De acuerdo a lo previsto, el destino había tomado a su cargo la situación. Mientras pensaba en eso, intuyó que era falso, intuyó, tal vez, que el mundo no es tan extraño; mejor dicho, tiene su manera de ser extraño, fortuita o circunstanciada, pero nunca sobrenatural.
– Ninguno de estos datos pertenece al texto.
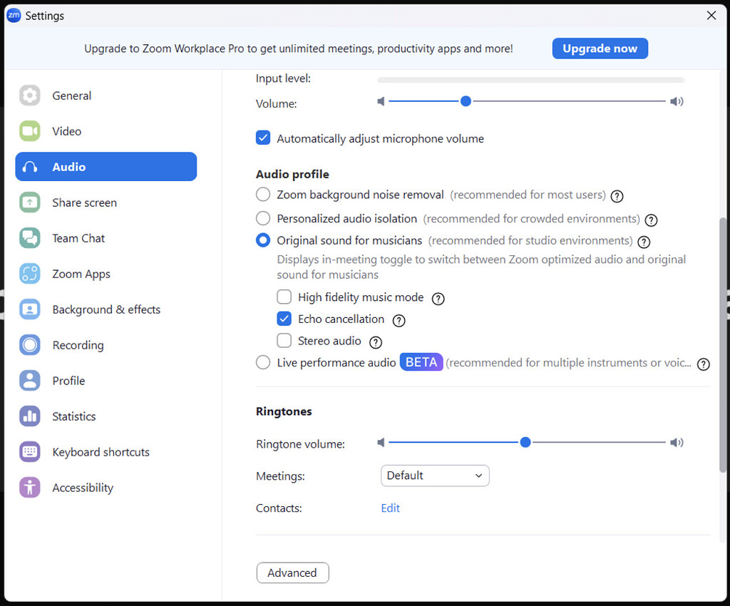Open the Meetings ringtone dropdown

click(435, 476)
Y mientras tanto, ¿qué fue de Emilio Gauna?
En un abra del bosque, rodeado por los muchachos, como por un cerco de perros hostiles, enfrentado por el cuchillo de Valerga, era feliz. Nunca se había figurado que su alma fuera tan grande ni que en el mundo hubiera tanto coraje. La luna brillaba entre los árboles y él veía el reflejo en la hoja de su cuchillito y veía la mano que lo empuñaba sin temblar. Don Serafín Taboada le había dicho una vez que el coraje no era todo; don Serafín Taboada sabía mucho y él poco, pero él sabía que es una desventura sospechar que uno es cobarde. Y ahora sabía que era valiente. Sabía también que nunca se había equivocado sobre Valerga: era valiente en la pelea. Vencerlo a cuchillo iba a ser difícil. No importaba por qué estaban peleando. ¿Creyeron que él había ganado más plata en el hipódromo y querían saquearlo? El motivo era un pretexto: no tenía importancia. Vagamente sospechó ya haber estado en ese lugar, a esa hora, en esa abra, entre esos árboles cuyas formas eran tan grandes en la noche; ya haber vivido ese momento.
Supo, o meramente sintió, que retomaba por fin su destino y que su destino estaba cumpliéndose. También eso lo conformó.
No sólo vio su coraje, que se reflejaba con la luna en el cuchillito sereno; vio el gran final, la muerte esplendorosa. Ya en el 27 Gauna entrevió el otro lado. Lo recordó fantásticamente: sólo así puede uno recordar su propia muerte. Se encontró de nuevo en el sueño de los héroes, que inició la noche anterior, en el corralón del Rengo Araujo. Comprendió para quién estaba tendido el camino de alfombra roja y avanzó resueltamente.
Infiel, a la manera de los hombres, no tuvo un pensamiento para Clara, su amada, antes de morir.
El Mudo encontró el cuerpo.



Comentarios sobre El sueño de los héroes

Lo que originó mi argumento es la ansiedad que sentimos cuando hemos perdido algo. Para el protagonista de El sueño de los héroes esa ansiedad es mayor, porque lo perdido es algo que entrevió en una noche de exaltación y extremo cansancio, algo que le pareció una verdadera revelación.


... También se lo conté a mis padres, pero mi madre no leyó el libro. Murió creyendo que de algún modo yo me había frustrado como escritor, que perdía mi vida con las mujeres.